Die Bremsen gehören (zusammen mit 18-Zöllern und Sportsitzen) zur so genannten Track-Version, die nach Europa kommen soll und den ernsthaften Anspruch des Nissan unterstreicht. In Leistung und Preis (voraussichtlich um 32.000 Euro) rangiert der 350Z eine halbe Liga über dem Mazda und peilt als direkten Gegner den Boxster an. Wenn das schwarze Interieur bis dahin die letzten Lieblosigkeiten verliert und die Klasse des äußeren Auftritts erreicht, dann wildert das Coupé sicher erfolgreich im Porsche-Revier.

Und nicht nur dort – wo sind sie denn geblieben, die knappen, sportlichen Coupés? Verschwunden, abgesehen vom nicht mehr taufrischen Audi TT. Mit dem Nissan und dem Mazda dröhnt plötzlich wieder der Beat der Siebziger durch das verwaiste Segment der Sport-Coupés.

### Gestellte Aufgabe
Gib aus dem Auszug über den Nissan 350Z einen Abschnitt wortgetreu aus: Setze bei den Worten ein, die „Und nicht nur“ enthalten, und höre nach „Segment der Sport-Coupés.“ auf. Das Material wird zur Bearbeitung nicht gebraucht.

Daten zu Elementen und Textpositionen
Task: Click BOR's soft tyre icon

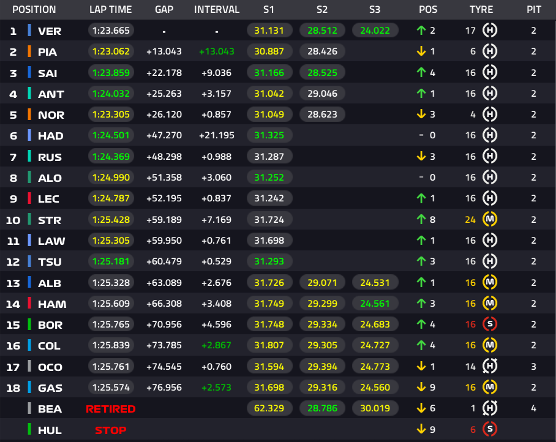Action: 490,324
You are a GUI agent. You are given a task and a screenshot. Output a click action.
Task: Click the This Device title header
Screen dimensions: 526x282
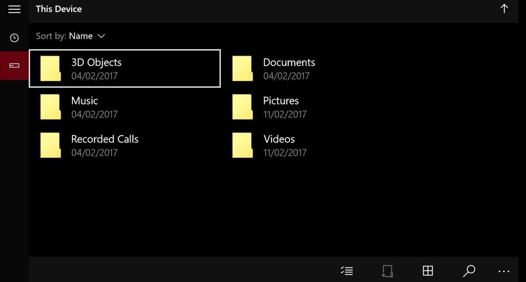(59, 9)
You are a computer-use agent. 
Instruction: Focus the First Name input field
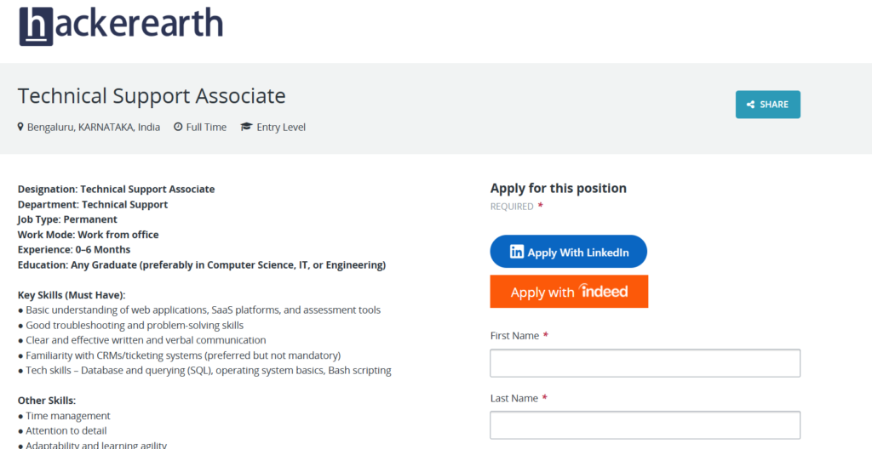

### Lösung der Aufgabe
Und nicht nur dort – wo sind sie denn geblieben, die knappen, sportlichen Coupés? Verschwunden, abgesehen vom nicht mehr taufrischen Audi TT. Mit dem Nissan und dem Mazda dröhnt plötzlich wieder der Beat der Siebziger durch das verwaiste Segment der Sport-Coupés.